So I’m preparing to do my final fact check, and I want to brainstorm three possible topics to cover. I want to cover something that is somewhat complex in order to make an insightful fact check.
I poked around some articles by searching “news” and “recent study” with Google. I found three claims, and I’ll need to decide on one to fact check for next time.
“Standing too much at work may be even worse for your health than sitting.”
“Infants try harder after seeing adults struggle to achieve a goal.”
This article comes from MIT News, which is an online publication hosted by Massachusetts Institute of Technology. The source used in this article is MIT itself, which complicates our purposes a bit. There are no links to the original study, although the source seems pretty reliable already. There could possibly be a way to track this study down though, which would be an interesting direction to take for the final fact check.
“Children at risk of psychopathy respond differently to laughter.”
This article was posted on Medical News Today, and the reference for this claim came from Current Biology, which ranked at 8.851 on the impact factor scale. This is even higher than the impact factor of the American Journal of Epidemiology!

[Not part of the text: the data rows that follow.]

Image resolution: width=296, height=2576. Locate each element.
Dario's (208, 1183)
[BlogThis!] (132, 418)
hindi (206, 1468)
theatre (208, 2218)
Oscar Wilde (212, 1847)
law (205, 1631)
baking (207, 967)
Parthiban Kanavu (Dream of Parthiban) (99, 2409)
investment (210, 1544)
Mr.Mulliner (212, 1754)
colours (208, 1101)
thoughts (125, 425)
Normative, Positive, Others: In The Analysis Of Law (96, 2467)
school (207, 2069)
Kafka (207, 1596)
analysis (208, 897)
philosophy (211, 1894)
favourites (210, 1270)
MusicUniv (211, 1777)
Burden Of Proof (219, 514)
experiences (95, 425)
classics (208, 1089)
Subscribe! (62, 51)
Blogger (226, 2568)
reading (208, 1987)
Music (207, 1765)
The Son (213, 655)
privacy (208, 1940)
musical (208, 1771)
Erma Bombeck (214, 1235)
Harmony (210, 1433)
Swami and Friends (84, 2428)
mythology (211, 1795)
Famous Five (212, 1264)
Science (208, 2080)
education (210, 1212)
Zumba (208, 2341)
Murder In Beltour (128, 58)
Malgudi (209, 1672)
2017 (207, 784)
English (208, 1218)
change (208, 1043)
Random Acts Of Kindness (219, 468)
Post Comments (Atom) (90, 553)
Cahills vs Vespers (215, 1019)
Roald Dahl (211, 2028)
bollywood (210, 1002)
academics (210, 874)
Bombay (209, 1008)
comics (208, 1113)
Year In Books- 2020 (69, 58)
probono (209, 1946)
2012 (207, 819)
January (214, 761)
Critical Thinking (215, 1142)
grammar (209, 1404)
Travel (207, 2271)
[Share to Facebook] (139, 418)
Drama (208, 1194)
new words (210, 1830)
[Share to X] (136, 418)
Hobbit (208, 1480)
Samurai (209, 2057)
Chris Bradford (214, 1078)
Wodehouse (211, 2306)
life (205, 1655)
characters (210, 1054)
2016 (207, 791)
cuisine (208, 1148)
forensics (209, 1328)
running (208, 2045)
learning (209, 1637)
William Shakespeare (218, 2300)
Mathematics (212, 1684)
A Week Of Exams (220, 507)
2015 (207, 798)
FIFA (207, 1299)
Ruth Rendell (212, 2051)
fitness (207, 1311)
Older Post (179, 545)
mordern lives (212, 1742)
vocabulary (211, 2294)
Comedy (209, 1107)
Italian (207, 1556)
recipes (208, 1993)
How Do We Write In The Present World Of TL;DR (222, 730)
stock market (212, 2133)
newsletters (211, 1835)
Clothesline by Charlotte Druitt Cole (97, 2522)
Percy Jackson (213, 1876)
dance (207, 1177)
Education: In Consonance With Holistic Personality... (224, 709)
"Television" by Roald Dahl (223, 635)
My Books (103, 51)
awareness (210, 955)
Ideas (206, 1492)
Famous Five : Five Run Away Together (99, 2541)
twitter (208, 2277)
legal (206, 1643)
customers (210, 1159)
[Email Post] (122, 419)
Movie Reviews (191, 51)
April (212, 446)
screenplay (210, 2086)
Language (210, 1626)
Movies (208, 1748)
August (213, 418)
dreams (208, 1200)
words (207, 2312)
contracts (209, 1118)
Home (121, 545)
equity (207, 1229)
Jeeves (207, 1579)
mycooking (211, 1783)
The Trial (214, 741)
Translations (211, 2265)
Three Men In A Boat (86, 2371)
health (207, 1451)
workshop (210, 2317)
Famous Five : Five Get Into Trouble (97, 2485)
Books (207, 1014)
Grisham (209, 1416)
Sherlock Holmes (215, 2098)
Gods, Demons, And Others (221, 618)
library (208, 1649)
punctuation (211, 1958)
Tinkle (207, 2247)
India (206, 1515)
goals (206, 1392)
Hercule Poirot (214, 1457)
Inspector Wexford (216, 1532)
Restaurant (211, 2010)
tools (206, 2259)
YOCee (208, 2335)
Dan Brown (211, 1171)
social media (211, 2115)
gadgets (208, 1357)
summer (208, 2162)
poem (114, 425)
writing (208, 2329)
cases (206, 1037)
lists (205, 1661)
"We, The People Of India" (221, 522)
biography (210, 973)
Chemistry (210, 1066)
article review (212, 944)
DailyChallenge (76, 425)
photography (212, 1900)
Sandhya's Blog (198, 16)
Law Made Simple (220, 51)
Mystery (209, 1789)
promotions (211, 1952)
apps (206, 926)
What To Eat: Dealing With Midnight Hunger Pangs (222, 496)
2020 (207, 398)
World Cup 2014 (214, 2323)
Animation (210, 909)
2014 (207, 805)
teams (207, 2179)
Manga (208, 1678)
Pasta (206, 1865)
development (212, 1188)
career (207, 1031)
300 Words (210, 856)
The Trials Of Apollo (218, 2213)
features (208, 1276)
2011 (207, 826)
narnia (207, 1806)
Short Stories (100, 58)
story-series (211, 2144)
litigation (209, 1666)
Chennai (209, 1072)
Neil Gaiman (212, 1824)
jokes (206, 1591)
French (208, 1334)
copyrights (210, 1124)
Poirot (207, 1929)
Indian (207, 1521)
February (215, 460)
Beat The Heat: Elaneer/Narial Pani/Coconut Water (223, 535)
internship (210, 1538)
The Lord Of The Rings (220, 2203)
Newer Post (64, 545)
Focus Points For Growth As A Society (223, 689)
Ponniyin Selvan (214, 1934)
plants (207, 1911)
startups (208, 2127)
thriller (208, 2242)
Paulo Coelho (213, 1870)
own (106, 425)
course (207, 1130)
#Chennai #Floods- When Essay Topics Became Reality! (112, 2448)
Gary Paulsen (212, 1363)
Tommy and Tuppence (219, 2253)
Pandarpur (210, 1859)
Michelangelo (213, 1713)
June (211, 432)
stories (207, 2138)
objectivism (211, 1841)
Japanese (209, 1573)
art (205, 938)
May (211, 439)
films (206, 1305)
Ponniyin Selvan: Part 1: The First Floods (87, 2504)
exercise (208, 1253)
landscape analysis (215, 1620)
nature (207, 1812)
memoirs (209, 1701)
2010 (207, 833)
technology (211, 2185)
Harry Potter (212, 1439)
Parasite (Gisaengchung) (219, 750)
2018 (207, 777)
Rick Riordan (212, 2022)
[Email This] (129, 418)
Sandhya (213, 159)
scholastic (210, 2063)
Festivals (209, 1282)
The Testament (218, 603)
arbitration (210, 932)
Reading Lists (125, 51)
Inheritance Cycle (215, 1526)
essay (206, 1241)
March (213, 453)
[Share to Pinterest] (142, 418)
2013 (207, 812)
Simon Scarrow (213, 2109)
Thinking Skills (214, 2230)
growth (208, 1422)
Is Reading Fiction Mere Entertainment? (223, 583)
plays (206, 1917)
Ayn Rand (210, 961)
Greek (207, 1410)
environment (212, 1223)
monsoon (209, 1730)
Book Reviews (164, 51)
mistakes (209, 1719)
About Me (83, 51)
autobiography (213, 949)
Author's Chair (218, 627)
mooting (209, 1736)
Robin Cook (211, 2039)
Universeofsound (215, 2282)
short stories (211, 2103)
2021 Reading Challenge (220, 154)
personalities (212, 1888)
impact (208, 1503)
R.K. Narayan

This is a sign that the claim presented in the journal is pretty reliable. However, I noticed that Medical News Today uses the word “children” to present their claims, while the original study uses “boys” in the title:
The contradicting language used could be a neat direction to take in my final fact check blog. I like the complex dynamic between the impact factor and the language used in both source’s articles. This could definitely be interesting to investigate further.
Regardless of the topic that I end up choosing, these three options give me the opportunity to practice going upstream, reading laterally, and checking claims derived from scholarly research.